Bereits Mitte des 19. Jahrhunderts hatte in Berlin jemand eine Idee, wie sich die Anpreisung von Waren, Veranstaltungen und Neuigkeiten bündeln ließe – und entwarf ein passendes Stadtmöbel. Mit der „Annoncier-Säule” wollte der Druckereibesitzer und Verleger Ernst Litfaß gegen das Wildplakatieren an Mauern und Hauswänden vorgehen – und nebenbei sicher auch ein bisschen Geld verdienen. Am 15. April 1855 stellte er die erste Säule in der Münzstraße auf, drei Monate später wurden weitere 100 eingeweiht. Von der Stadt bekam er das Recht für die Aufstellung, musste dafür im Gegenzug aber die neusten Nachrichten unentgeltlich auf ihnen verbreiten. Die clevere Idee von Litfaß‘ Säulen: Er garantierte seinen gewerblichen Kunden, dass ihre Plakate nicht überklebt würden. Seit über 150 Jahren gehören Litfaßsäulen, ebenso wie Sitzbänke, Mülleimer und Laternen, zum traditionellen Stadtmobiliar, werden jedoch von je her von privaten Unternehmen betrieben. Nun lenkte die berühmte Säule kürzlich mit einem aufgesprayten Hilfeschrei Aufmerksamkeit auf sich: „Rettet mich!“ Was ist passiert?
Nach knapp 15 Jahren verlor die Firma von Hans Wall – eine Erfolgsgeschichte mit Stadtmobiliar à la „vom Tellerwäscher zum Millionär“ – den Auftrag zum Betrieb der Säulen an eine Stuttgarter Firma und musste bis Ende Juni die etwa 2500 Bestandssäulen abräumen. Der neue Betreiber ersetzt 1500 davon durch eine neue, teilweise beleuchtete, weiterhin analoge Version. Weshalb dann die Aufregung?

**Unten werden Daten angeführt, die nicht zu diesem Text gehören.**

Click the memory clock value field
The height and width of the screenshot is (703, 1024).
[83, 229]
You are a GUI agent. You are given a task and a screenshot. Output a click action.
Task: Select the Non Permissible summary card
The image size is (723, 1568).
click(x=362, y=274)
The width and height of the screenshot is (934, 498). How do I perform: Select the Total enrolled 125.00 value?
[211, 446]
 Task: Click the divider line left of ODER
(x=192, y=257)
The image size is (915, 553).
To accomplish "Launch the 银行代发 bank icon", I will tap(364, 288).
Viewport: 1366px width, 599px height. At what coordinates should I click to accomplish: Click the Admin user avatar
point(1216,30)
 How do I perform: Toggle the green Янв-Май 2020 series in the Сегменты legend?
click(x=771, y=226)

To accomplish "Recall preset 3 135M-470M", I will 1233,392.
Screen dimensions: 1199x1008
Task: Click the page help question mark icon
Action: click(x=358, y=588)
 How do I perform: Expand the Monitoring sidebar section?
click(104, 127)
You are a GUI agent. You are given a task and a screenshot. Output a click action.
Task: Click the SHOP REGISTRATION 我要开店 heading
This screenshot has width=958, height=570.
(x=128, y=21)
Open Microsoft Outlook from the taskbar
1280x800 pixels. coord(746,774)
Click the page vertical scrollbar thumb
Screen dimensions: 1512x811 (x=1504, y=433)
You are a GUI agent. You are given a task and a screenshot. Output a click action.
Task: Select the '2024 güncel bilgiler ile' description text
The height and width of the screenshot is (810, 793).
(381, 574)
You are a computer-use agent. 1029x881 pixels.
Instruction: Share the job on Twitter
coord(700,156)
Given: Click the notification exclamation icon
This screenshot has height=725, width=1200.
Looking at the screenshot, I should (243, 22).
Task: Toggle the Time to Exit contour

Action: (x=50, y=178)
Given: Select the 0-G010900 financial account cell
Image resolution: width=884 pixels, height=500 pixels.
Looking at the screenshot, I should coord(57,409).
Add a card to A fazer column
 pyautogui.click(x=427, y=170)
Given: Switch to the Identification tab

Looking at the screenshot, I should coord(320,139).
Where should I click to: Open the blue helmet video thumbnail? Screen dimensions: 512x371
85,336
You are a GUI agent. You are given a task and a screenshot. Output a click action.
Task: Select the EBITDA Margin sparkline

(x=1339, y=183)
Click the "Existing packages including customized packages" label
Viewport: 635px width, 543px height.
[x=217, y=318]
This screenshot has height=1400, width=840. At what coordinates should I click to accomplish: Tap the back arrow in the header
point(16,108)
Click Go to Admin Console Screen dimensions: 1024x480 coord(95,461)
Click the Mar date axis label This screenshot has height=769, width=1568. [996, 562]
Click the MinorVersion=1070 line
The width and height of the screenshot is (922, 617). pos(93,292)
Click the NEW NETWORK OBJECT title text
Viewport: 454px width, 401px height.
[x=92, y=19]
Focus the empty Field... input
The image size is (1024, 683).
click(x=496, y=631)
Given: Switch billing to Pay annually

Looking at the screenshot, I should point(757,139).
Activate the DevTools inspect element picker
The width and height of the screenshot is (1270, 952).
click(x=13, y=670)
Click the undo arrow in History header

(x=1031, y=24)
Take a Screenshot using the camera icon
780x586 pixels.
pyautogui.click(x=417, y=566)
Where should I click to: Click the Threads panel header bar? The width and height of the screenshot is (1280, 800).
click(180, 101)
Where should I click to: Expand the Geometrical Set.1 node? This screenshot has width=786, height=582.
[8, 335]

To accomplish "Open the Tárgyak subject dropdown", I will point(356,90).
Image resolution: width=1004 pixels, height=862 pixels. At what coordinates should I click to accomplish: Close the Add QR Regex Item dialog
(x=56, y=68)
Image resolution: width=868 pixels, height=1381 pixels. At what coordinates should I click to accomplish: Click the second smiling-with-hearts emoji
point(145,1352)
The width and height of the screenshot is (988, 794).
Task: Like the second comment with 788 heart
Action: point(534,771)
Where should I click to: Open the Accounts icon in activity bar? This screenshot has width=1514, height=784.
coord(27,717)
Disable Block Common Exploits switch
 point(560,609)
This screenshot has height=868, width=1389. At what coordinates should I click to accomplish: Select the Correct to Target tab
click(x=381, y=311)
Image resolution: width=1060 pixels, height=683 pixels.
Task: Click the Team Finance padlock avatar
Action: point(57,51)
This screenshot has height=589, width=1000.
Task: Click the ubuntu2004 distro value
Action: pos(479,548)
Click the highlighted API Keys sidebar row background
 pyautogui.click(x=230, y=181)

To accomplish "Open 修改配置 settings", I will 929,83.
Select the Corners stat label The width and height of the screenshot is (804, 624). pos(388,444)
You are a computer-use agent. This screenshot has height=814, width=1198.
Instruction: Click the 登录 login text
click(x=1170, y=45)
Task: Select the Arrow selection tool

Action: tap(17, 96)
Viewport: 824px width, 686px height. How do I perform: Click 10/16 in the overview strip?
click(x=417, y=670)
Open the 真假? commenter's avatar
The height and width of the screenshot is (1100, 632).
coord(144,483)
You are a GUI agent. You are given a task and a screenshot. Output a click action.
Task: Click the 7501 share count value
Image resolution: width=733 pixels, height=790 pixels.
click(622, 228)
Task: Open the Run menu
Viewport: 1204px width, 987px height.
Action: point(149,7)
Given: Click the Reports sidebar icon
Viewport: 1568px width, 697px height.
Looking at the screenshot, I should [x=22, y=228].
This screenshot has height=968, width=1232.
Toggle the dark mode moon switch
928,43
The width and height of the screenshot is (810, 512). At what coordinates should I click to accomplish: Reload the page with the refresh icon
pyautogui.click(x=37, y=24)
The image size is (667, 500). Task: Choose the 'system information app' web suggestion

Die Berliner Säule war ein Original – ihr Durchmesser betrug 104 Zentimeter statt der sonst in Deutschland üblichen 118. Da sich ehemaliger und künftiger Betreiber auf eine Übernahme der alten Säulen nicht einigen konnten, machen sich nun die Schwaben breit und verdrängen ein schlankes Stück Berliner Stadtgeschichte. Nur 24 Bestandssäulen wurden unter Denkmalschutz gestellt, darunter einige 100 Jahre alte Modelle.